Key evidence: social cost of carbon estimated at $190/ton (Biden 2023). EU ETS carbon price ~€60–80/ton. No major economy has a carbon tax at the SCC level.
Factual vs. normative: the efficiency of carbon pricing is settled (factual). The right level, design, and political viability are contested (normative + practical).
Brief 3 — Should rent control be expanded?
The case FOR: provides stability for current tenants. Addresses the bargaining power asymmetry. Can be designed with vacancy decontrol and inflation-indexed increases to reduce supply effects.
The case AGAINST: ~95% of economists agree it reduces supply and quality long-term. Creates insider-outsider dynamics (lucky current tenants vs. excluded new ones). Better alternatives exist (zoning reform, vouchers).

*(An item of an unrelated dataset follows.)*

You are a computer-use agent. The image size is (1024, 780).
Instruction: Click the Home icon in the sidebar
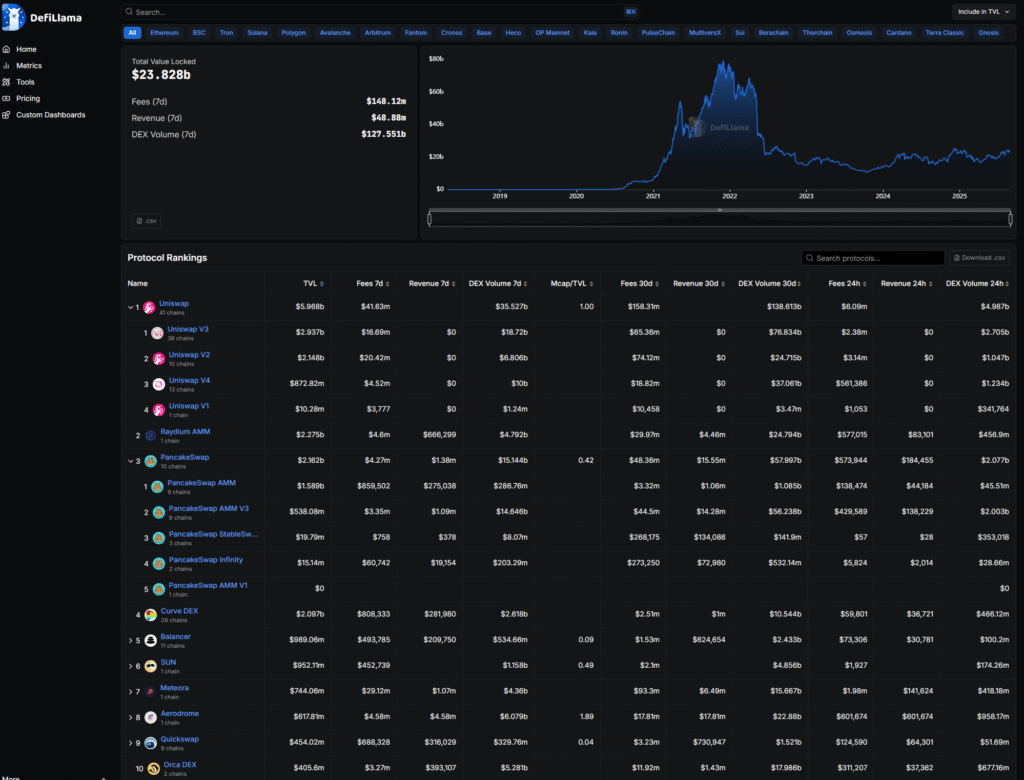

Key evidence: Diamond-McQuade-Qian (2019) San Francisco study: rent control reduced rental supply by ~15% over 15 years. IGM Forum (2012): 95% agree rent control hurts broadly affordable housing.
Factual vs. normative: the supply effects are factual (well-documented). Whether stability for current tenants is worth the supply cost is normative.
Brief 4 — Is free trade good for the United States?
The case FOR: comparative advantage increases total wealth. Consumer prices are lower. ~85% of economists agree trade is beneficial on net. The gains are large and distributed broadly (cheaper goods for everyone).
The case AGAINST: the China shock caused real, persistent labor-market damage in specific communities. The losers were not adequately compensated. Trade agreements can be designed unfairly. National security concerns for some industries.
Key evidence: Autor-Dorn-Hanson (2013, 2016): the China shock caused ~1M manufacturing job losses. Consumer benefit estimated at $250K+ per job lost (but the benefits are diffuse and the losses are concentrated).
Factual vs. normative: the aggregate gains from trade are factual. Whether the distribution is acceptable — and whether losers should be compensated — is normative.
Use these briefs as starting points for class debates. Each brief deliberately presents the strongest version of both sides.